Insieme alla precarietà dei rapporti di lavoro, che colpisce soprattutto giovani, donne e uomini, quindi alla insicurezza economica, queste difficoltà riducono le scelte di fecondità, comprimendo ulteriormente il tasso di natalità. Si aggiunga che anche l’apporto dato dalle donne straniere alla natalità, importante soprattutto nelle regioni del Centro-Nord dove è maggiormente concentrata la popolazione straniera, negli ultimi anni si è ridotto. Vi è stato un progressivo allineamento dei comportamenti delle straniere a quelli delle italiane.

Ma è anche diminuito l’ingresso in Italia di donne straniere, probabilmente a causa del rallentamento del fenomeno dei ricongiungimenti famigliari, che negli anni scorsi aveva fatto sì che ci fossero più donne che uomini che si iscrivevano all’anagrafe provenendo dall’estero. Oggi sono tornate a prevalere le iscrizioni anagrafiche da parte maschile, ancorché con un ritmo molto meno intenso che negli anni passati.

A fronte di un rallentamento delle immigrazioni, c’è stata una ripresa dell’emigrazione verso l’estero. Si stima che negli ultimi anni siano emigrate, in modo più o meno temporaneo, circa 500.000 persone, anche se non tutte si sono cancellate dall’anagrafe. Tra queste ci sono “nuovi italiani”, ovvero stranieri che sono tornati al loro Paese d’origine o sono andati in un altro Paese, dopo aver acquisito la cittadinanza italiana. Ci sono pensionati allettati da Paesi con il costo della vita più basso e che offrono un sistema di tassazione favorevole a chi sposta lì la propria residenza (sottraendo all’Italia parte della base fiscale).

Ma ci sono anche molti giovani, spesso ad alta qualificazione, che non trovano in Italia opportunità professionali adeguate e portano altrove le proprie capacità, incluse quelle riproduttive. Una popolazione più piccola di per sé potrebbe non costituire un problema per la messa a punto di strategie di sviluppo sostenibile da ogni punto di vista: ambientale, fìnanziario, dell’equità e dell’inclusione.

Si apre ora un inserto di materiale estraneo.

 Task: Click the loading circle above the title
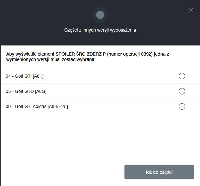point(100,15)

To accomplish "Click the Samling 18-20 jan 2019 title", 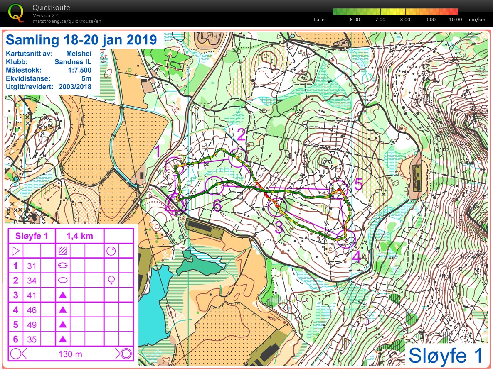I will point(81,40).
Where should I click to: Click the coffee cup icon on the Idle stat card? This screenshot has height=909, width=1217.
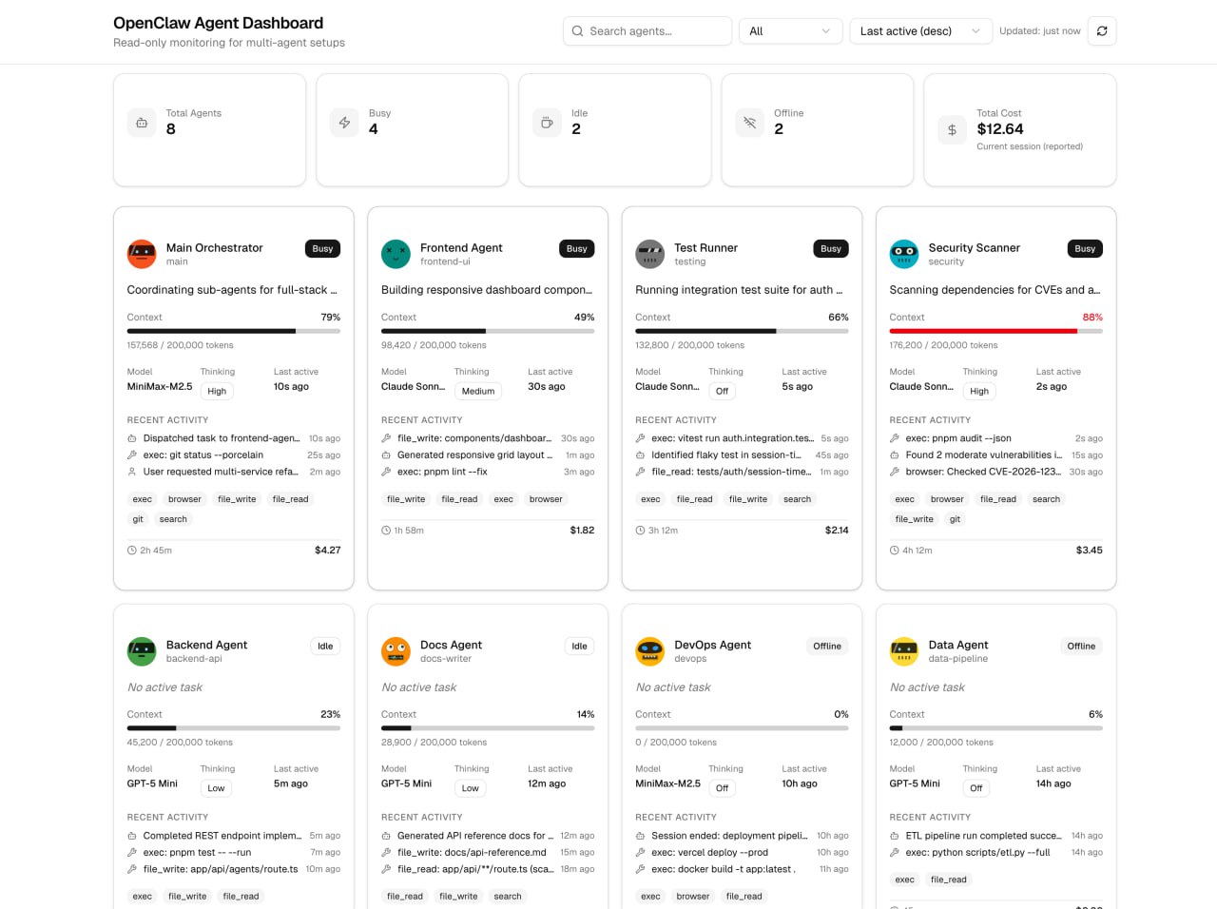click(x=547, y=122)
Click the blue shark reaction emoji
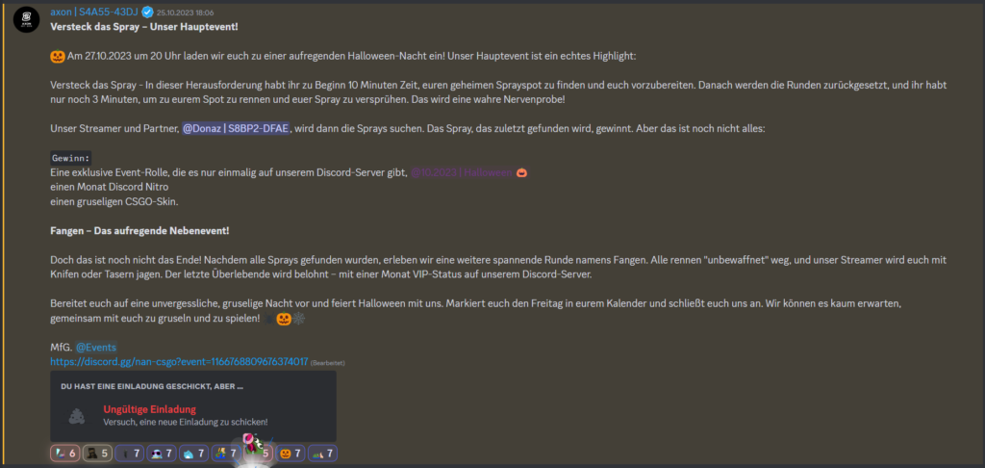The width and height of the screenshot is (985, 468). point(189,453)
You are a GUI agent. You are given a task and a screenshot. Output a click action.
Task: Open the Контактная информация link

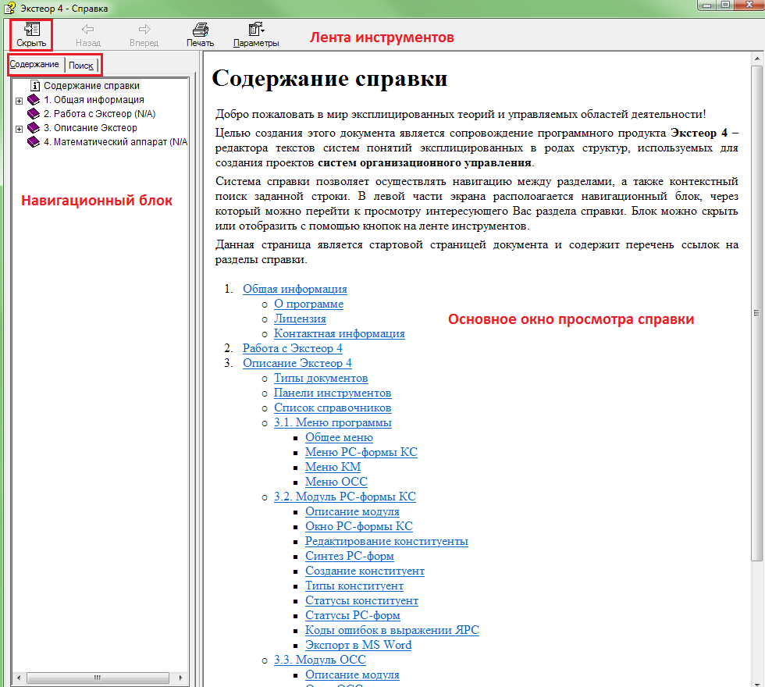(339, 333)
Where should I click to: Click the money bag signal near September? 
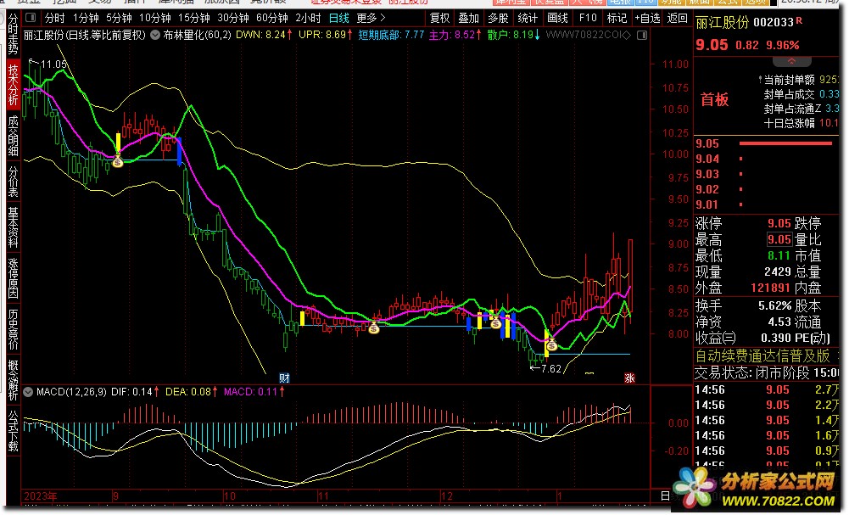pos(118,160)
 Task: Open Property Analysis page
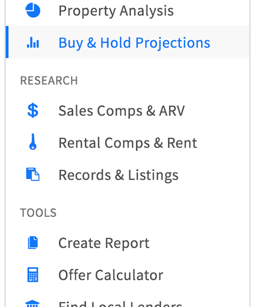tap(116, 11)
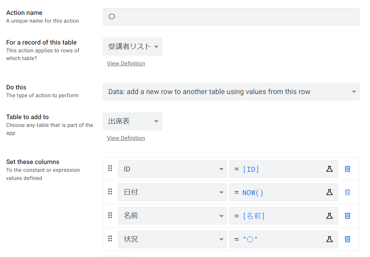Open the 出席表 target table dropdown
Image resolution: width=370 pixels, height=257 pixels.
tap(132, 121)
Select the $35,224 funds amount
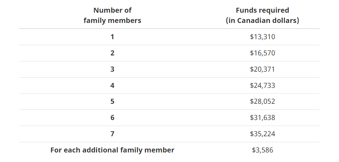Image resolution: width=339 pixels, height=162 pixels. coord(262,134)
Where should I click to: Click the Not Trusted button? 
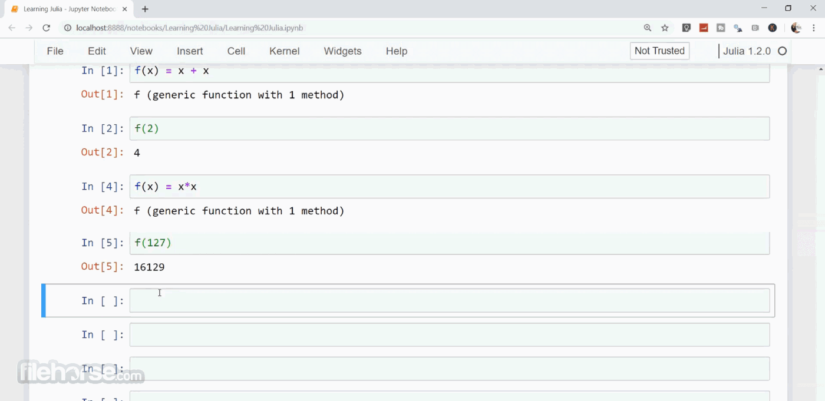point(659,51)
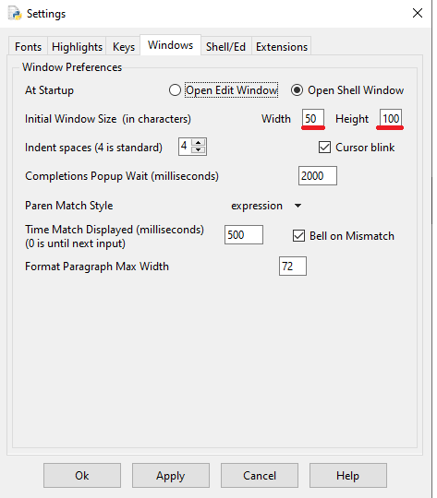Open the Shell/Ed tab

pyautogui.click(x=226, y=47)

Può diventare un problema, e forse lo è già, come suggerisce l’accostamento del declino demografico con la difficoltà della crescita, se questa popolazione ha una composizione squilibrata verso le età anziane, con le loro resistenze, bisogni, priorità.

Non si tratta solo dell’enorme macigno della spesa pensionistica, che grava sulle spalle delle generazioni più giovani e dello squilibrio nella spesa sanitaria. Se la costruzione di un contesto amichevole alle generazioni più giovani, autoctone e straniere, allo sviluppo e valorizzazione delle loro capacità, alle loro scelte di fecondità, non entra nell’agenda collettiva, salvo rituali auspici per un aumento della fecondità e simbolici riconoscimenti ai “giovani in quanto giovani”, si rischia non la decrescita, tanto meno felice, ma l’implosione.